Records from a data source
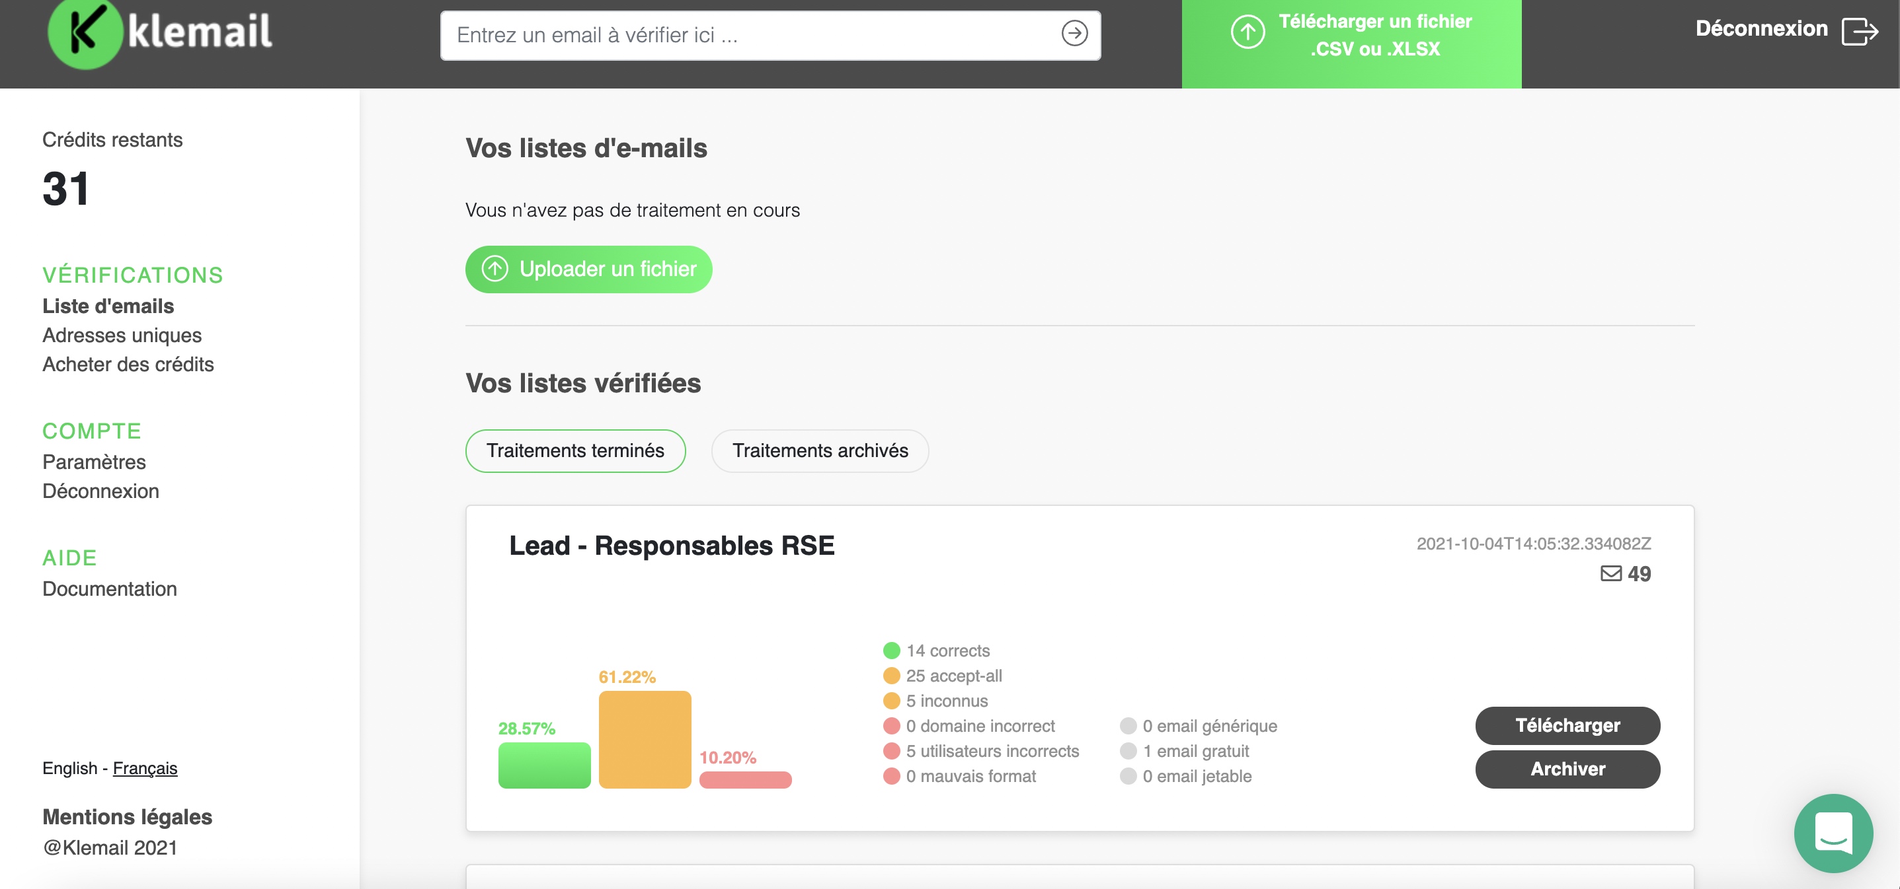Click the Télécharger button for Lead - Responsables RSE
1900x889 pixels.
coord(1567,726)
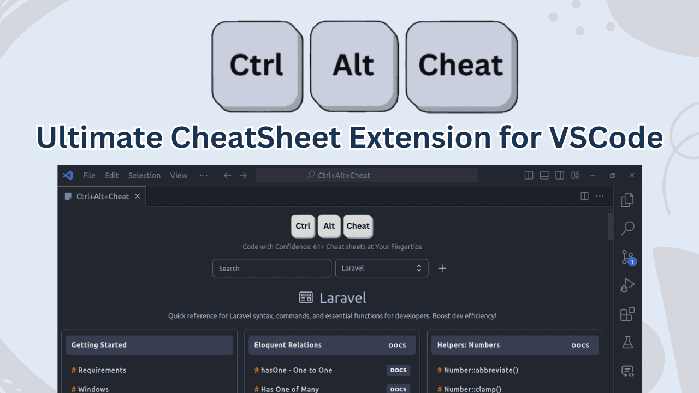
Task: Toggle the panel layout icon
Action: coord(544,175)
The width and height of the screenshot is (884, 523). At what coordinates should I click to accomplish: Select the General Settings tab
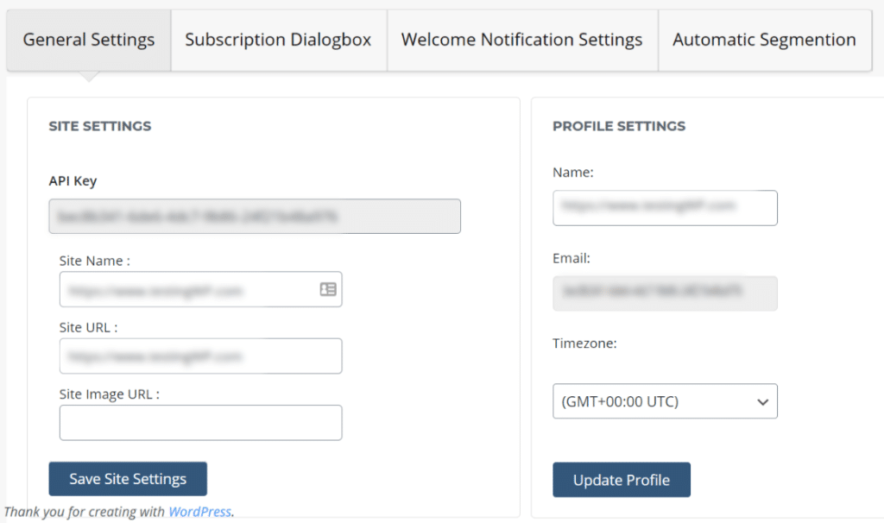pos(88,40)
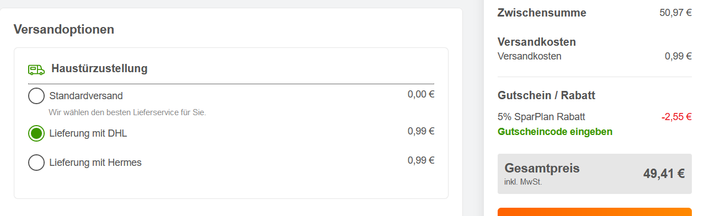The width and height of the screenshot is (704, 216).
Task: Click the 0,99 € DHL delivery price
Action: [421, 131]
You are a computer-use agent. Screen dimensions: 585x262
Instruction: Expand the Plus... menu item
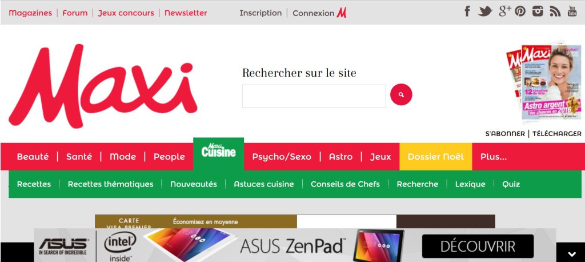tap(493, 157)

> _Task to carry out_: The answer must consist of the line containing "The width and height of the screenshot is (884, 523)." and every line after it through the end of the records, retyped exactly, with all pictures left out.

> _Answer box_:
The width and height of the screenshot is (884, 523). At what coordinates should I click to accomplish: Select the General Settings tab
pos(88,40)
The width and height of the screenshot is (704, 216).
Task: Click the 0,99 € DHL delivery price
Action: [421, 131]
You are a computer-use agent. Screen dimensions: 585x262
Instruction: Expand the Plus... menu item
tap(493, 157)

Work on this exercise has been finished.